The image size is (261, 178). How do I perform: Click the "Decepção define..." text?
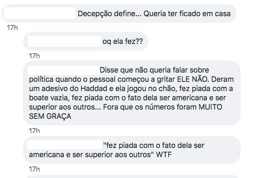tap(110, 14)
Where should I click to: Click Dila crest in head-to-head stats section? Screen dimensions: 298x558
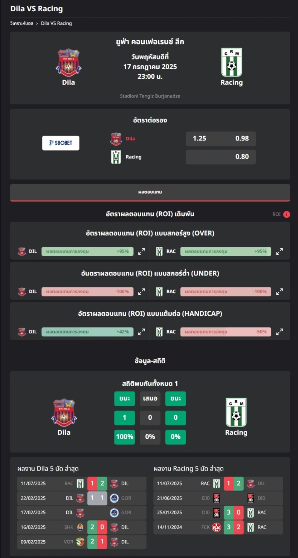pos(64,412)
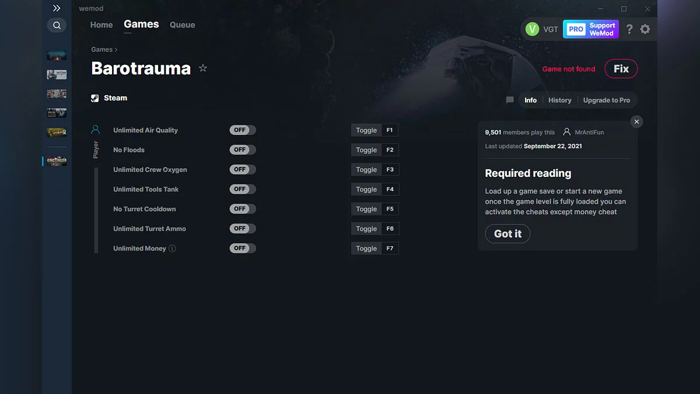Star Barotrauma as a favorite

click(x=202, y=68)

> **What to do**
Copy out every line above, word for word, minus images.

> **Exercise response**
The image size is (261, 178). How do I perform: Click the "Decepção define..." text?
tap(110, 14)
Where should I click to: Click Dila crest in head-to-head stats section? Screen dimensions: 298x558
pos(64,412)
Star Barotrauma as a favorite

click(x=202, y=68)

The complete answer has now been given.